La réponse est qu’il y a fort à parier que la direction abandonnerait tout simplement le CSeries. Elle tirerait la plogue, vendrait ses brevets, et vraisemblablement sa division aéronautique commerciale (puisque sans le CSeries sa compétitivité à long terme est douteuse).
Comme le dit monsieur Péladeau, le rôle du conseil est de voir à l’intérêt des actionnaires. Agir ainsi serait moins risqué et potentiellement beaucoup plus payant pour les actionnaires que de diluer son capital-actions avec un projet à risque élevé. Dans le cas d’une injection au capital-actions de Bombardier inc. par les gouvernements, les actions des actionnaires actuels ne vaudraient pratiquement plus rien pendant longtemps. Cette réflexion, bien qu’elle n’ait curieusement jamais fait partie de la discussion publique, a assurément fait partie de la discussion privée.
L’État intervient-il de la meilleure façon? Non, côté mitigation du risque. Mais il est loin d’être évident qu’une autre façon existe sans que l’on mette en péril le projet du CSeries et qu’à terme, plusieurs emplois liés aux jets régionaux partent ailleurs suivant la recette des synergies qu’appliquerait un nouvel acquéreur. Ici aussi, donc, mieux vaut rester sur la formule convenue.
Faut-il protéger les emplois et le siège social?
Si on a bien suivi, c’est le point majeur auquel tiennent messieurs Legault et Péladeau. Cette fois, ils ont bien raison.
La récente annonce des mises à pied à venir chez Bombardier a de quoi faire sourciller. On ne peut pas à la fois demander l’aide de l’État, lui faire courir tous les risques financiers du projet de relance, et ne pas protéger, du moins en partie, les emplois sur son territoire.

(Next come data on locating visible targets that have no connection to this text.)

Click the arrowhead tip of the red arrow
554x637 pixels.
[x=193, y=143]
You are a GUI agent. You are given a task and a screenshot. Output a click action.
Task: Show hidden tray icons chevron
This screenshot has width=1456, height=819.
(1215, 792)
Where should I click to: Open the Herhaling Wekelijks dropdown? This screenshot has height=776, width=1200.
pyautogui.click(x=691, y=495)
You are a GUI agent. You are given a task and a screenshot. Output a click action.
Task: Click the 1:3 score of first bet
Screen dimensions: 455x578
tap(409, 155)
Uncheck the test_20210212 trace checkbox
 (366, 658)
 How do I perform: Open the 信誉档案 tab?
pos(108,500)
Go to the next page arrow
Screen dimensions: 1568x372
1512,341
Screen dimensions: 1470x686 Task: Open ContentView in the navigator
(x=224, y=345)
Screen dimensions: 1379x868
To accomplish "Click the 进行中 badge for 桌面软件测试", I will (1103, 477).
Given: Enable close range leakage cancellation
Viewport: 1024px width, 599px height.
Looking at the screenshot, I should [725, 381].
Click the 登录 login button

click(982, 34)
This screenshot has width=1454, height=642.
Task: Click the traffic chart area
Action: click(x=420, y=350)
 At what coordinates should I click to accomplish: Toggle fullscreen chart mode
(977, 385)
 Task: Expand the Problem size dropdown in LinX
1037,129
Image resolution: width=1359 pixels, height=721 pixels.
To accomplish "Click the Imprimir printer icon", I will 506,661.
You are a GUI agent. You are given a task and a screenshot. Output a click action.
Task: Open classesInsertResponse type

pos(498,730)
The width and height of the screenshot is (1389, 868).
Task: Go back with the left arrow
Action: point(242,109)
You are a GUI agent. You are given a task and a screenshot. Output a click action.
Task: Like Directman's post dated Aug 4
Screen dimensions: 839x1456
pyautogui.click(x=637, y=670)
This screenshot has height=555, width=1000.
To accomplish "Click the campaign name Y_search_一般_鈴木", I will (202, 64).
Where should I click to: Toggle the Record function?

Un plancher d’emploi est peut-être excessif comme demande. Bombardier doit pouvoir demeurer compétitive. Mais une garantie de production locale en dollars sur la valeur totale des appareils pourrait peut-être être une avenue mitoyenne. On fait déjà de tels calculs aux États-Unis dans plusieurs contrats d’approvisionnement publics (Buy American Act), pourquoi ne pas adapter la recette et la lier au financement gouvernemental?
L’affaire est probablement difficile à renégocier pour le gouvernement du Québec, qui s’est déjà commis. Ottawa a néanmoins toujours la possibilité d’agir.
Il y a aussi le dossier Aveos qui est dans la discussion. Le gouvernement du Québec paraît mal. L’affaire est cependant plus compliquée qu’on ne la présente généralement. Même si le jugement déclaratoire de la Cour d’Appel était confirmé par la Cour Suprême, il y a suffisamment de flou juridique dans cette histoire pour que l’on revienne à la Cour supérieure et que l’on reparte pour un débat juridique d’au moins 10 ans. Seulement pour déterminer le niveau d’emplois qu’il est nécessaire de maintenir au centre d’entretien d’Air Canada. Il est en outre loin d’être assuré que les salariés qui ont perdu leur emploi ont un droit personnel de retour dans leur poste, c’est une autre bataille juridique en vue.
L’injection des gouvernements dans le CSeries ne devrait pas être conditionnelle au dossier Aveos. C’est malheureux. Mais la cohorte d’emplois qui pourraient être perdus avec l’échec du CSeries est plus élevée que celle des emplois qui pourraient être retrouvés dans l’éventualité d’un gain judiciaire final chez Aveos.
Avec Republic Airways qui est sous la protection de la loi sur la faillite, et conséquemment une quarantaine de commandes CSeries potentiellement perdues, il ne faut surtout pas échapper la commande d’Air Canada.
Quant au siège social, la meilleure façon de le garantir serait probablement que le fédéral décrète qu’il considère l’entreprise comme névralgique pour le pays et ne permettra pas une prise de contrôle étrangère en vertu de la Loi sur Investissement Canada. Compte tenu de ses agissements dans le passé, il serait étonnant que la famille Bombardier-Beaudoin s’oppose à la démarche. Elle peut de toute façon être unilatérale.